How so? With the payments industry already focused so intensely on reducing friction in the consumer experience by way of contactless mobile payments for physical purchases and one-click checkout options for online transactions—with both approaches using existing banking relationships—Bitcoin isn’t really coming to the table with anything new for the average shopper.
Value proposition aside, there is also the risk of holding Bitcoin. Whether it’s the volatility of the currency or the startling fact that there are zero consumer-protection requirements in place in the event of a hack or total loss, it’s a lot to ask of consumers to abandon traditional payment methods that are working just fine, never mind payment methods that come with assurances that consumers won’t be left holding the bag in the event of a breach.
Nevertheless, Bitcoin-based businesses continue to sign up mainstream online merchants and report growth in wallet-account creation. Are these signs that the tide is shifting for mainstream consumer adoption? Not likely.
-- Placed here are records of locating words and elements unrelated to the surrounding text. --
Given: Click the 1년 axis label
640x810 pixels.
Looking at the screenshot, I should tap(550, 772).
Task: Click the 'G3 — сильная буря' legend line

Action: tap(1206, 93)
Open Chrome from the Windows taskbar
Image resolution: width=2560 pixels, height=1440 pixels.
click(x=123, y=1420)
While Bitcoin wallet growth may show an increase in interest, that doesn’t necessarily mean that consumers are buying what Bitcoin companies are pitching. Whether those numbers reflect curious one-timers or fervent users remains to be seen. The true value doesn’t lie in wallet-creation numbers, but in how many of those wallets are active and how much fiat currency is actually being converted to Bitcoin.
Although the term “disruptor” is highly overused in the fintech world, Bitcoin isn’t really disrupting much of anything until it starts pulling large volumes of assets away from traditional financial institutions. And that’s something which, given all the downside risks for consumers, is not likely to happen any time soon.
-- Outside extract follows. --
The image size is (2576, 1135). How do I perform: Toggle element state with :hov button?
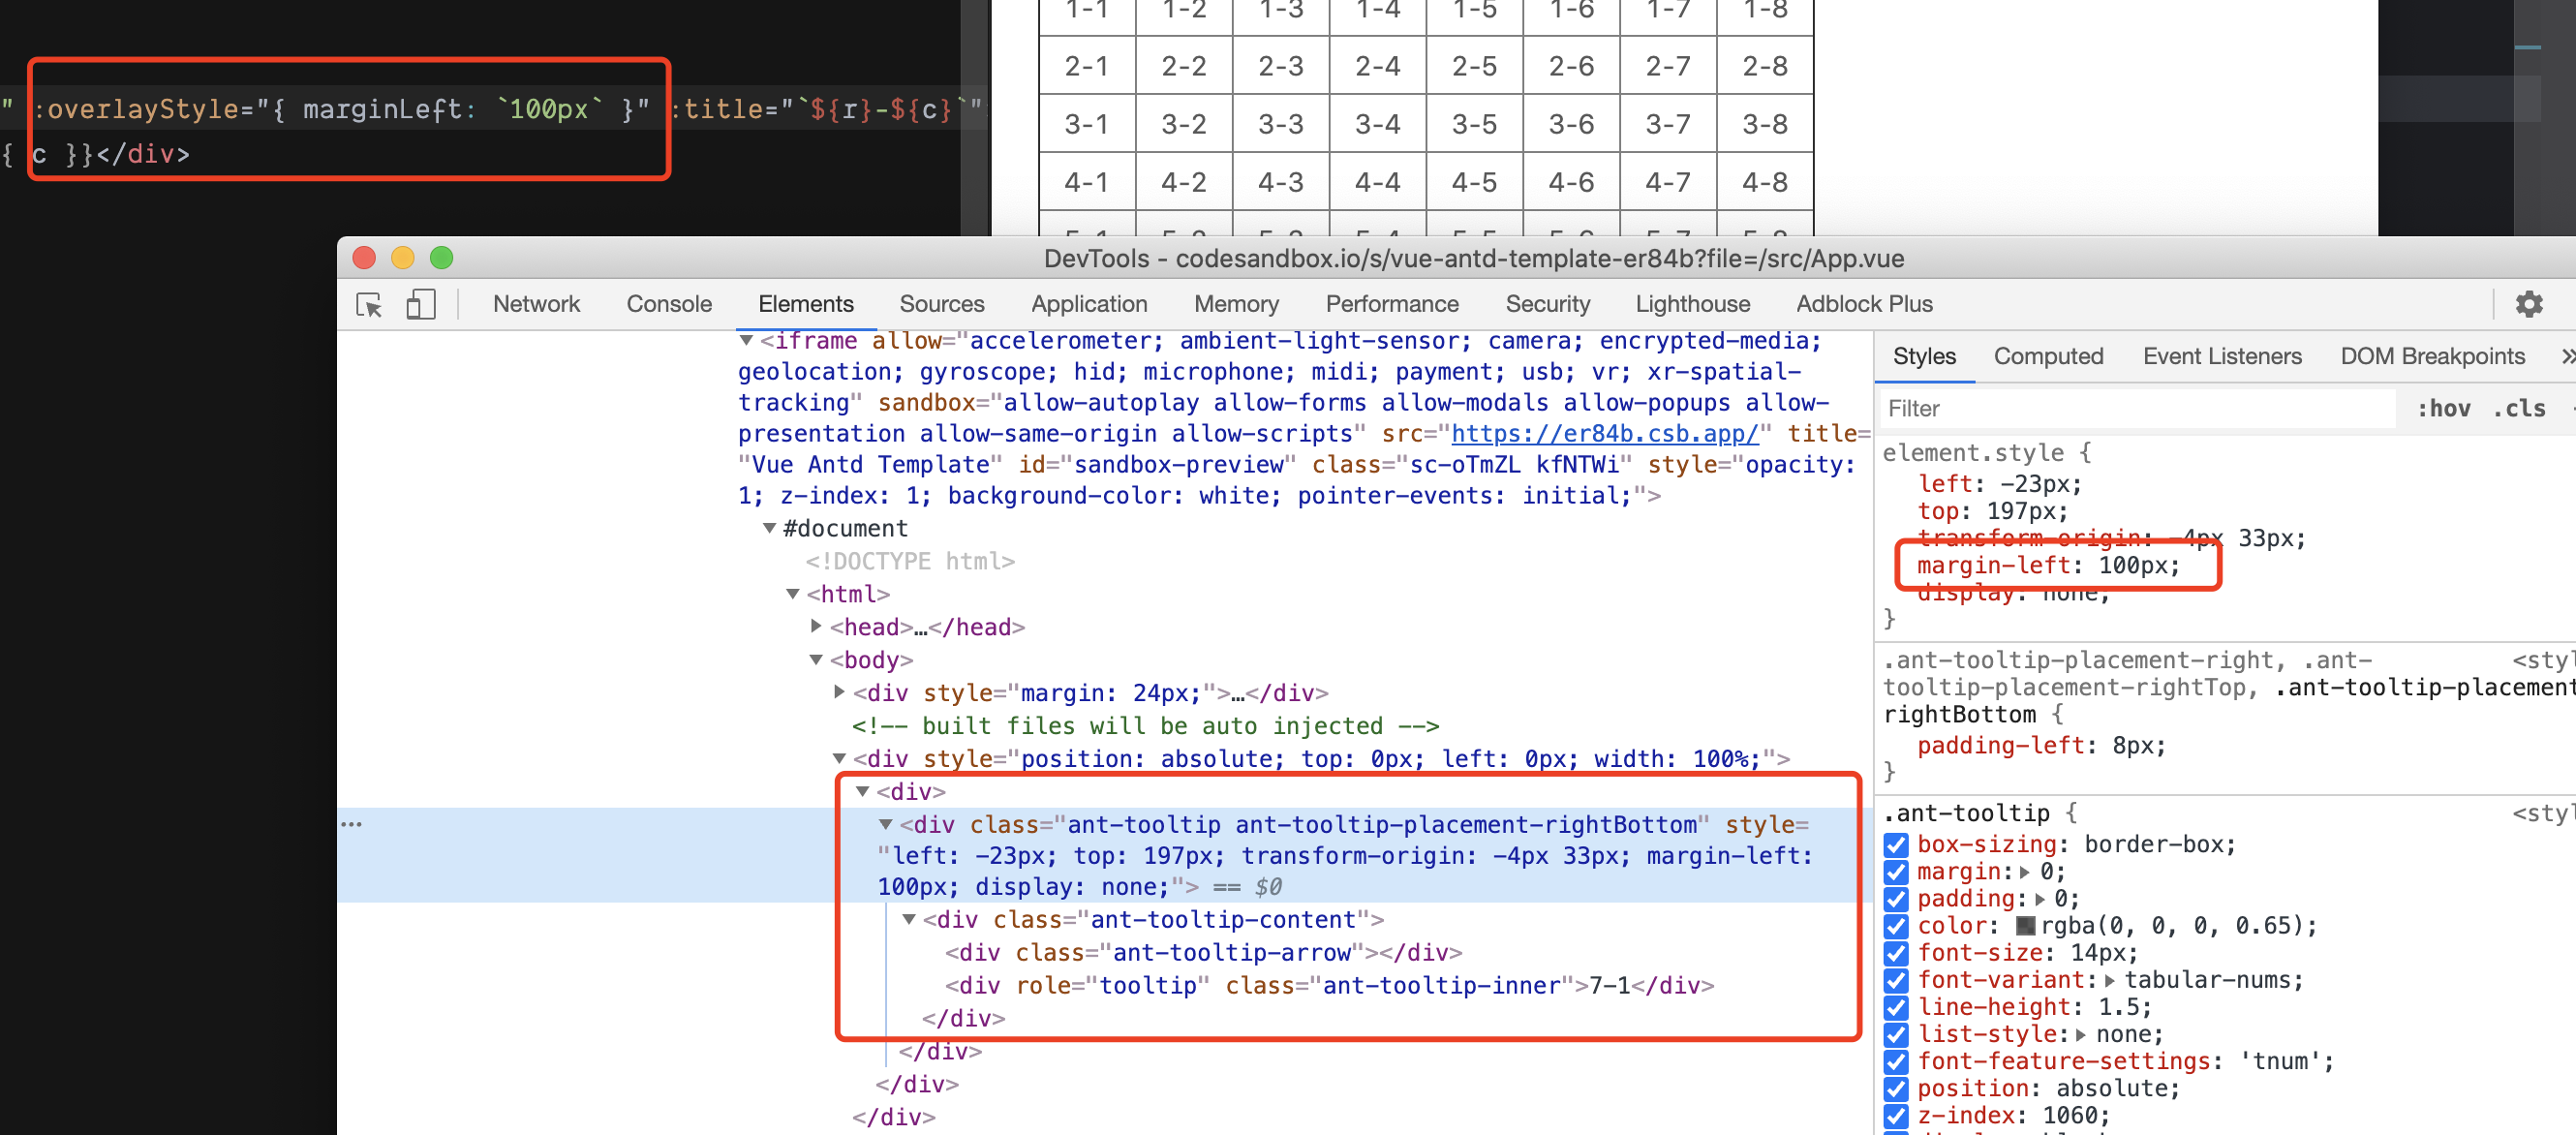coord(2446,408)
Furthermore, merchant adoption can hardly be a signal that Bitcoin is garnering mainstream consumer support. Online merchants in particular have nothing to lose when it comes to Bitcoin. They actually benefit from the lack of chargeback liability and the ability to immediately convert to fiat currency and avoid all the volatility risk.
Add in lower transaction fees and easy integrations, and there is little wonder why so many name-brand online merchants have added the alternative-payment method to their checkout page.
This doesn’t mean that all is lost when it comes to cryptoplatforms, however. As regulators continue to weigh in on alternative currencies and their payment rails, perhaps there is an opportunity for the cryptocurrency industry to take a long hard look at where it can truly add value—and, moreover, succeed.
It is unlikely to attract the mainstream consumer, but the efficiency of Bitcoin’s underlying cryptorails actually has merit. The sooner Bitcoin startups accept that as a reality, the faster they can adapt their business model to focus on how the cryptography of the block chain can enable faster, less expensive payments, and the sooner they can partner with traditional financial-service organizations to build on the cryptotechnology, which holds so much promise.
This was not the intent behind Bitcoin’s creation, and it goes against everything Bitcoin loyalists embrace about the cryptocurrency. But Bitcoin-based businesses are unlikely to see large profits until they shift their priorities.
Nathalie Reinelt is an analyst at Aite Group LLC, Boston.